- [Exercise] Pull out every line below containing the word "will".

(Stored items)
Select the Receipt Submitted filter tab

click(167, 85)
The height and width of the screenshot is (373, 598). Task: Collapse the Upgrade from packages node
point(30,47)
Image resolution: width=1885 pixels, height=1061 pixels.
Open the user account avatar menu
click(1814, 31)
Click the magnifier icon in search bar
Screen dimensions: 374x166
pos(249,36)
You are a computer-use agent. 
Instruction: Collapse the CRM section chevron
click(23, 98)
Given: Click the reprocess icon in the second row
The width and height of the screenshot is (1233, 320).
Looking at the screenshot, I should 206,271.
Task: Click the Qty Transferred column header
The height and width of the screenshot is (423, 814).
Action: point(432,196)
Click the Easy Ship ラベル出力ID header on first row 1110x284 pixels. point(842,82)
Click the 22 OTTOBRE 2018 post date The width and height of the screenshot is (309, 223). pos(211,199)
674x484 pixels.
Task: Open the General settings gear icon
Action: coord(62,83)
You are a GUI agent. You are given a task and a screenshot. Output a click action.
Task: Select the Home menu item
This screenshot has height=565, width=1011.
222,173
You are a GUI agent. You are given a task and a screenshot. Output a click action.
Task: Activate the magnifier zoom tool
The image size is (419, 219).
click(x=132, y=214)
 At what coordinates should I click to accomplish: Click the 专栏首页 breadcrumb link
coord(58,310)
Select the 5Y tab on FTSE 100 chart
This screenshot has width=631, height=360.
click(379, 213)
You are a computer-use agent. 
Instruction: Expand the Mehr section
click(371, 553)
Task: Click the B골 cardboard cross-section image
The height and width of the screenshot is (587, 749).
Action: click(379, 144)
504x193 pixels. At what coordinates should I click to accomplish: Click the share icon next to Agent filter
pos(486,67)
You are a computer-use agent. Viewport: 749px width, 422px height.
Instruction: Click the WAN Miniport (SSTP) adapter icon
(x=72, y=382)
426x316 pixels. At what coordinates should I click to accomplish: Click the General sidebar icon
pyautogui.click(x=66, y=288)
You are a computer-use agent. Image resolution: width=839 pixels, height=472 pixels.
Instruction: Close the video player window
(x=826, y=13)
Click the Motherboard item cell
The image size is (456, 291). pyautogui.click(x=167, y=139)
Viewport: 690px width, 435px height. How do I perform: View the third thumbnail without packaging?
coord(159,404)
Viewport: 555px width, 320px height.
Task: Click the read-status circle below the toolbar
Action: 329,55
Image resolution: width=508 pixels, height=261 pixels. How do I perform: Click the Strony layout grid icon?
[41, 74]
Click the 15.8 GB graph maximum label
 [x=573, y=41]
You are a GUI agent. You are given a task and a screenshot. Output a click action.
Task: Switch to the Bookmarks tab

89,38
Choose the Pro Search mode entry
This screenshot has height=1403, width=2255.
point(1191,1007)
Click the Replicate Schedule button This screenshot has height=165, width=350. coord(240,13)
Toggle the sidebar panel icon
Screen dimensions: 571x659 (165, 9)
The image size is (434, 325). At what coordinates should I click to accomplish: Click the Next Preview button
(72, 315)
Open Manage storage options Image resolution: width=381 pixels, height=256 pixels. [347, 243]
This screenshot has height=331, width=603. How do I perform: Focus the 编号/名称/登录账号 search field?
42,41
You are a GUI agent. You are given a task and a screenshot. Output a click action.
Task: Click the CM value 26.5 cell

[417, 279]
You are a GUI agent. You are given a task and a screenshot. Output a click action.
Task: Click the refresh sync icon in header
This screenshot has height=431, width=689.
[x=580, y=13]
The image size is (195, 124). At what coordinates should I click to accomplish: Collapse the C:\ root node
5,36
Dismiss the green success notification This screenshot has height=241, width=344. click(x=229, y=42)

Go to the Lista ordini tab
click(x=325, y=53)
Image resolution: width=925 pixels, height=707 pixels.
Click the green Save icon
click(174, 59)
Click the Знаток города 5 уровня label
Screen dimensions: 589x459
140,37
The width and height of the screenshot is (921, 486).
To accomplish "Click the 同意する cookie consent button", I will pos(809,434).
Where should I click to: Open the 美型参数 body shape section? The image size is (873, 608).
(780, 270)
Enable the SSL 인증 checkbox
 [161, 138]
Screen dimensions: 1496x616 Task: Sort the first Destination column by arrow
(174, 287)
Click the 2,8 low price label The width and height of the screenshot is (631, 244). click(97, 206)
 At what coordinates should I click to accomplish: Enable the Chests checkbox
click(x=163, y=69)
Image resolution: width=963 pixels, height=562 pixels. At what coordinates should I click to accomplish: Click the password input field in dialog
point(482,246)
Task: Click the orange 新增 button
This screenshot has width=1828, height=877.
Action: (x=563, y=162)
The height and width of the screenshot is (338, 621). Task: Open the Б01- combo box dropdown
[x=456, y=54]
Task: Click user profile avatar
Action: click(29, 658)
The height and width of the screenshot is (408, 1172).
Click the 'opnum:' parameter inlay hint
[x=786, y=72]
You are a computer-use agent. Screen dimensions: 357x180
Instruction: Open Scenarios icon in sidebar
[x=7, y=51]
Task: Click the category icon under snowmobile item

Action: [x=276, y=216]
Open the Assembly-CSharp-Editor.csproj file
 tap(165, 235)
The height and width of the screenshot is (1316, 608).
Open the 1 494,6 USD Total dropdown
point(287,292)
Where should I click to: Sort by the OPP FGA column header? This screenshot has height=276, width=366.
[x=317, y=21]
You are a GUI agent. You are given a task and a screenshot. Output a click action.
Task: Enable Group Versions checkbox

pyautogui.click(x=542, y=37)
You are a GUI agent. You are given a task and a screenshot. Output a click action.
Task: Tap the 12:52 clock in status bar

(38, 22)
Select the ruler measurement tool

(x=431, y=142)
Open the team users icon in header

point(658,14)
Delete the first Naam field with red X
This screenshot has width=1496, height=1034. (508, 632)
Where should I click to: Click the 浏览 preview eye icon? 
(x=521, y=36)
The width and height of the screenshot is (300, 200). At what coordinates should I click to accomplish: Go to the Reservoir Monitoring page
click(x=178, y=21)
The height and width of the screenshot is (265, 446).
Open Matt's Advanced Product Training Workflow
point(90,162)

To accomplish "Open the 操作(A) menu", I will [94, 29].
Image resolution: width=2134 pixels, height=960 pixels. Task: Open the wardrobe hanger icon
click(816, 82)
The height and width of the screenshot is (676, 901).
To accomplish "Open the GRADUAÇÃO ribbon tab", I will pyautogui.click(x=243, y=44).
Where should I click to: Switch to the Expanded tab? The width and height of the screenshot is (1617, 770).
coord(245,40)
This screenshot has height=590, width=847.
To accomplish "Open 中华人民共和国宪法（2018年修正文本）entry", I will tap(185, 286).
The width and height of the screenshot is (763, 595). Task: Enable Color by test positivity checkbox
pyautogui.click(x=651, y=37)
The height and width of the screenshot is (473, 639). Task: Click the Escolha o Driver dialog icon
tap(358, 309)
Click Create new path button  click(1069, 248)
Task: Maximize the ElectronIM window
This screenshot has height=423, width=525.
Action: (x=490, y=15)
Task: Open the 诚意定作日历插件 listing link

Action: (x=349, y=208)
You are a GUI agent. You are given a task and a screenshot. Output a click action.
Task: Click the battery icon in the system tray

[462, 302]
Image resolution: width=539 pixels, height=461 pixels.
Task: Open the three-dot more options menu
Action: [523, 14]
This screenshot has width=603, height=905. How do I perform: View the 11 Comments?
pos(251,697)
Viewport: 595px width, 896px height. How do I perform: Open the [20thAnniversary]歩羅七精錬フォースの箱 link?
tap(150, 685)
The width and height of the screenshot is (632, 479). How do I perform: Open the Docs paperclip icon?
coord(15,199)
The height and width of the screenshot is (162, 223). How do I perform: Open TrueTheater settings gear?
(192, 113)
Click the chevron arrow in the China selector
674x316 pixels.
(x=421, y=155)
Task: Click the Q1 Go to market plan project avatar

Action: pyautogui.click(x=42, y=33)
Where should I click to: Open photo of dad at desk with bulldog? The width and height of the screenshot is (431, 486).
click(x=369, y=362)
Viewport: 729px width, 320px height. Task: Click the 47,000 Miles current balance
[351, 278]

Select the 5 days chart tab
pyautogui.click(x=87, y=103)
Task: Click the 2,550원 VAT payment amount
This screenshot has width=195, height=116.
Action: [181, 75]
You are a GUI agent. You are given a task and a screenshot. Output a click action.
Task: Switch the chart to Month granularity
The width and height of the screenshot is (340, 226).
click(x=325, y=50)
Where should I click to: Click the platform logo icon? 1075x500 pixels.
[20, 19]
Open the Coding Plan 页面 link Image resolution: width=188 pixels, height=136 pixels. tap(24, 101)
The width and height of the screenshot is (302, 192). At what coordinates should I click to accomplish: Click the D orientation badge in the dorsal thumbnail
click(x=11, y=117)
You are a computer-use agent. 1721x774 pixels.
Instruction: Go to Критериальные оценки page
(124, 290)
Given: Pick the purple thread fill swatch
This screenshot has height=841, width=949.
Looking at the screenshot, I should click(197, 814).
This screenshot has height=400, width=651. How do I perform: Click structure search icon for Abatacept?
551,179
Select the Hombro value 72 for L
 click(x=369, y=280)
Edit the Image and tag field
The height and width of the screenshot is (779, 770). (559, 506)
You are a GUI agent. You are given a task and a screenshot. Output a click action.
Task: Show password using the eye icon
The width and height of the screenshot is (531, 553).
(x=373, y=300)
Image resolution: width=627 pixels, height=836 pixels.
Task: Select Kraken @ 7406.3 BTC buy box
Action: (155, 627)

- [Output for this exercise]
To accomplish "Click the 同意する cookie consent button", I will pos(809,434).
To accomplish "Open the 操作(A) menu", I will [94, 29].
To accomplish "Open the GRADUAÇÃO ribbon tab", I will pyautogui.click(x=243, y=44).
To accomplish "Open 中华人民共和国宪法（2018年修正文本）entry", I will tap(185, 286).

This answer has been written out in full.